Australia's High Court unanimously ruled Friday that Web3 Ventures Pty Ltd, operating as Block Earner, needed a financial license to offer its fixed-yield 'Earner' product. The decision backs the Australian Securities and Investments Commission's appeal and creates a binding precedent for how regulators can treat crypto products that promise structured returns.
The Earner product
Block Earner offered the Earner product between March and November 2022. Users deposited crypto and received a fixed yield, generated by the company's deployment of those assets elsewhere. ASIC argued that arrangement made it a financial product under the Corporations Act, specifically a facility for financial investment and a derivative. The High Court agreed on both counts.
The product is no longer live, so the case is about historical compliance.
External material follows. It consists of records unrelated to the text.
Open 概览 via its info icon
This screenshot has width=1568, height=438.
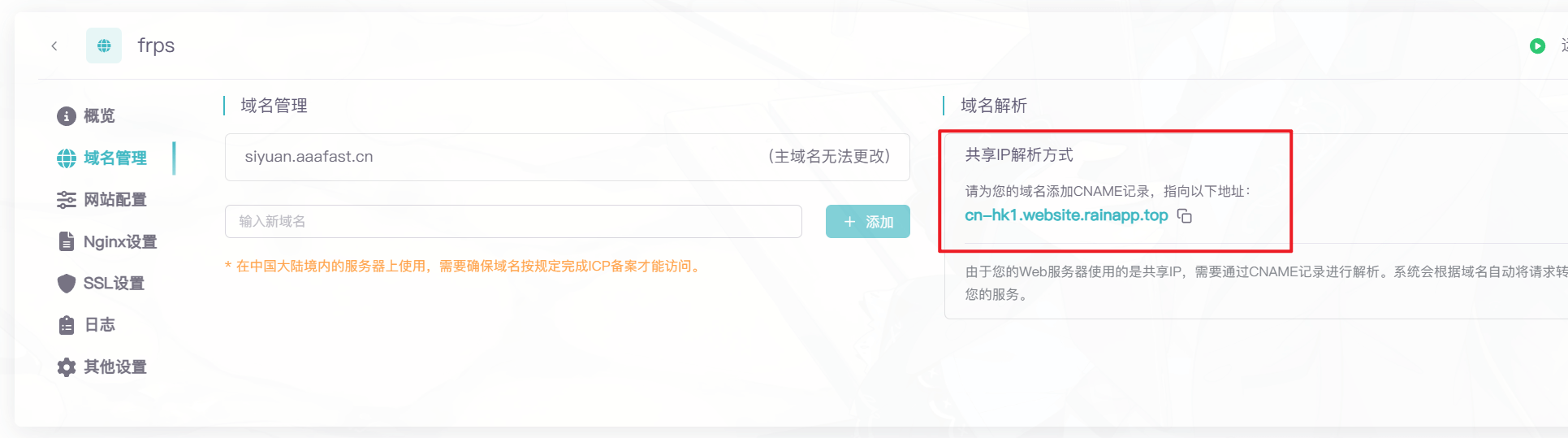(x=67, y=116)
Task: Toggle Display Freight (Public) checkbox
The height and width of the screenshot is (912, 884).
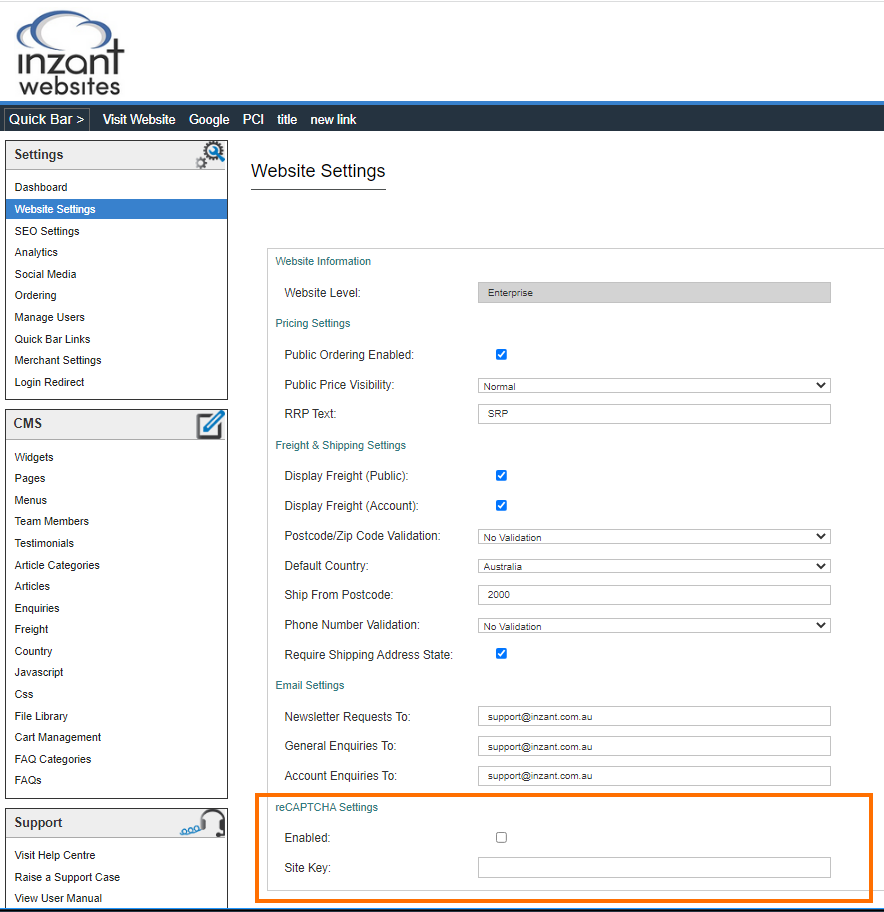Action: click(x=501, y=475)
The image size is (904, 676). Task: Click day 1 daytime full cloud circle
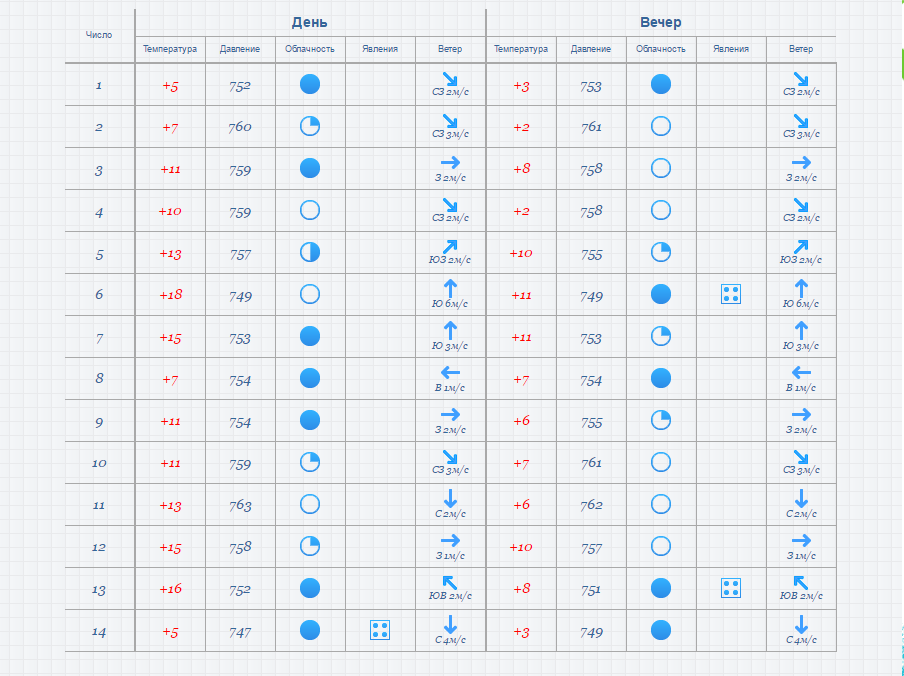click(x=310, y=84)
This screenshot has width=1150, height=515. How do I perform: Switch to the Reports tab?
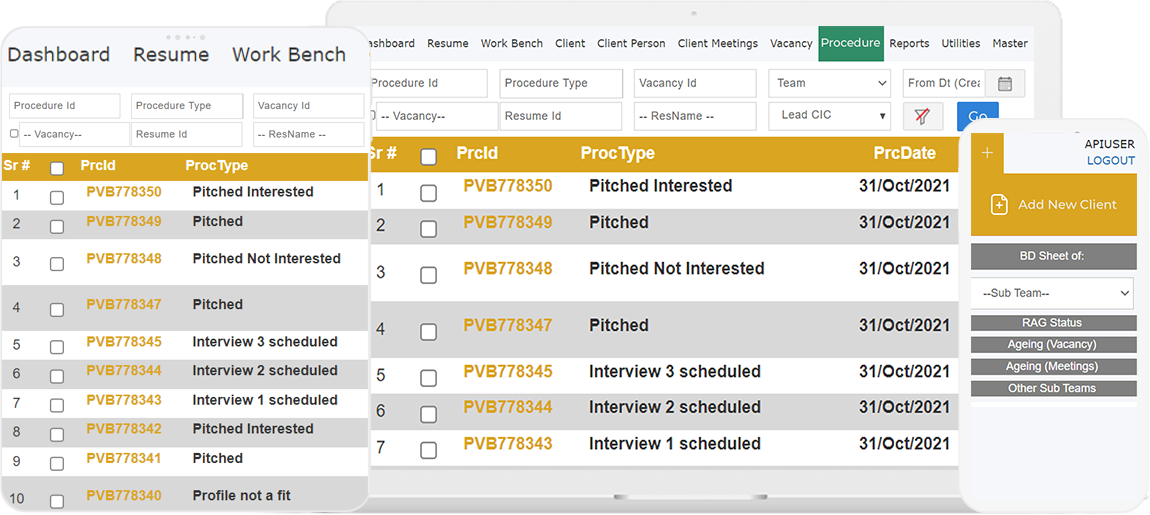coord(909,44)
The High Court sent the matter back to the Full Federal Court to decide what civil penalties, if any, Block Earner should face.
What the High Court decided
The court didn't just rule on the facts — it laid down a legal framework. By finding that the Earner product was both a financial investment facility and a derivative, the justices gave ASIC a clean win. The regulator argued that Block Earner lacked an Australian Financial Services Licence, and the High Court said that was correct.
The unanimous decision means the reasoning carries extra weight for future cases. Any crypto product that gives users exposure to returns generated by someone else's deployment of assets now looks a lot harder to offer without a license in Australia.
Precedent for crypto yield products
The ruling aligns with a global regulatory trend. Regulators in the US, EU, and UK have been applying existing securities and financial product laws to crypto lending, staking, and structured-return products. Australia's High Court just confirmed the same logic applies under Australian law.
Crypto businesses operating here face increased risk if their products resemble investment facilities or derivatives. The decision doesn't outlaw yield products outright, but it makes clear that the licensing regime covers them. Smart contracts alone won't shield a company from the law.
What comes next
The Full Federal Court will now determine penalties for Block Earner's unlicensed offering. That hearing hasn't been scheduled yet. For the broader industry, the takeaway is immediate: if you're offering a product that looks like a managed yield or passive return, get legal advice — the old 'it's just software' argument won't fly anymore.
For consumers, the ruling is a reminder that yield products carry risks beyond simple spot holdings. They're not just crypto; they're financial products, and the protections (and obligations) that come with that label are real.